Start of Dataset
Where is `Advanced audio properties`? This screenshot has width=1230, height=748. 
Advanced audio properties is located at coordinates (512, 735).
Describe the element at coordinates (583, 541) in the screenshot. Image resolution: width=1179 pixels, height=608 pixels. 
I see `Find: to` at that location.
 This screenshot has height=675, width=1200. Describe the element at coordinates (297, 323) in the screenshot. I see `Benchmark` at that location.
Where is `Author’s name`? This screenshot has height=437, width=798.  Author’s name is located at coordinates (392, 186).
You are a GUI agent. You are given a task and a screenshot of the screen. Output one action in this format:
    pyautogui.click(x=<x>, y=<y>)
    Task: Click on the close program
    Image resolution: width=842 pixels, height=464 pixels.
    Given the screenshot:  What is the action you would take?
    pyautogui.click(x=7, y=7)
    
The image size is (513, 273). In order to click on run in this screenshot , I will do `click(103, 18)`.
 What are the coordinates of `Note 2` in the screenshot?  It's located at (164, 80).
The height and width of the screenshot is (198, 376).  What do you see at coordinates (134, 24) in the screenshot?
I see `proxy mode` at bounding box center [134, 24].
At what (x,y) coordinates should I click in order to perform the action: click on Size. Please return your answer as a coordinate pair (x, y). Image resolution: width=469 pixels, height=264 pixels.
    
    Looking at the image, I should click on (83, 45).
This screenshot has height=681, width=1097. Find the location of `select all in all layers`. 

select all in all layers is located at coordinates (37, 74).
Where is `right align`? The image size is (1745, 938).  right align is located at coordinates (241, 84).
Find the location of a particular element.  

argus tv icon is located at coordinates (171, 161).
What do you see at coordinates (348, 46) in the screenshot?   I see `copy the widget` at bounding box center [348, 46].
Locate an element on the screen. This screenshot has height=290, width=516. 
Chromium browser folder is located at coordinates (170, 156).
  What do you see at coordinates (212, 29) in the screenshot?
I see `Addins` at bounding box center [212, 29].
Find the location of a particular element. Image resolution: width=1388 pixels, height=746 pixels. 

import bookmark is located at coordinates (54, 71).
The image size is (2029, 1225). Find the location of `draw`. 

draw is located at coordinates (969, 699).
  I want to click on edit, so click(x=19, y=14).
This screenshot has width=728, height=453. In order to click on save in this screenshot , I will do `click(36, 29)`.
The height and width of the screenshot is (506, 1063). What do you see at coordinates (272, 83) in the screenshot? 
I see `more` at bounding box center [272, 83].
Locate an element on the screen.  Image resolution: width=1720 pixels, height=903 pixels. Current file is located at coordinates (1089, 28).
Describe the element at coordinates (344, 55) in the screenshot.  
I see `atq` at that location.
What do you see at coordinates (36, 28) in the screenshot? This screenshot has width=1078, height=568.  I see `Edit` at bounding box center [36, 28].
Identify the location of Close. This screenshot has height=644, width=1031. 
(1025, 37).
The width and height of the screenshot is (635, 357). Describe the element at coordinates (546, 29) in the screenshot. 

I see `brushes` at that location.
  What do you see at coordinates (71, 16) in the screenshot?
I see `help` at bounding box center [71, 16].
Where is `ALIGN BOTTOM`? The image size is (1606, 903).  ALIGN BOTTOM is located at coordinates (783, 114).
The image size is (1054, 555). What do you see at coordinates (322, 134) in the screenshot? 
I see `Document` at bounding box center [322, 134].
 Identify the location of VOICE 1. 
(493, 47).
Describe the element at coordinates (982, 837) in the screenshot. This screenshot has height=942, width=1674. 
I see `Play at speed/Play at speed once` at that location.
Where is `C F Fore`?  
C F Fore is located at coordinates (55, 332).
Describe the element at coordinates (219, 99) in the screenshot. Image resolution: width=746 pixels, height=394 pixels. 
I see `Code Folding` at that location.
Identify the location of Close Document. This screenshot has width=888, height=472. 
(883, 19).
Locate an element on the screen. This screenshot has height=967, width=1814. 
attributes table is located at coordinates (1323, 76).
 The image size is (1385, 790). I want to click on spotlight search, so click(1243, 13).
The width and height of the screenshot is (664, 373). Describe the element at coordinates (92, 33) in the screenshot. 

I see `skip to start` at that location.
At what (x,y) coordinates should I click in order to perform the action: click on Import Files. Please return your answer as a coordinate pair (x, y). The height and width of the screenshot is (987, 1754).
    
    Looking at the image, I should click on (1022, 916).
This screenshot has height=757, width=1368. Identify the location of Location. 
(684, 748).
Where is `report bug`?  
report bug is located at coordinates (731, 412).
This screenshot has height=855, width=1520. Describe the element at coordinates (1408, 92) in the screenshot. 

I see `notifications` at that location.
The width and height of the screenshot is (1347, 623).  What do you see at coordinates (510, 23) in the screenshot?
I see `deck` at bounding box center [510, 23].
End of Dataset
### Task instructions
Update the listing from its first line through the line containing "center [134, 24]." by replacing "Image resolution" with "Image size" and leaving everything else unchanged. Give only those lines.

### Task answer
Where is `Advanced audio properties`? This screenshot has width=1230, height=748. 
Advanced audio properties is located at coordinates (512, 735).
Describe the element at coordinates (583, 541) in the screenshot. Image size: width=1179 pixels, height=608 pixels. 
I see `Find: to` at that location.
 This screenshot has height=675, width=1200. Describe the element at coordinates (297, 323) in the screenshot. I see `Benchmark` at that location.
Where is `Author’s name`? This screenshot has height=437, width=798.  Author’s name is located at coordinates (392, 186).
You are a GUI agent. You are given a task and a screenshot of the screen. Output one action in this format:
    pyautogui.click(x=<x>, y=<y>)
    Task: Click on the close program
    Image size: width=842 pixels, height=464 pixels.
    Given the screenshot:  What is the action you would take?
    pyautogui.click(x=7, y=7)
    
The image size is (513, 273). In order to click on run in this screenshot , I will do `click(103, 18)`.
 What are the coordinates of `Note 2` in the screenshot?  It's located at (164, 80).
The height and width of the screenshot is (198, 376).  What do you see at coordinates (134, 24) in the screenshot?
I see `proxy mode` at bounding box center [134, 24].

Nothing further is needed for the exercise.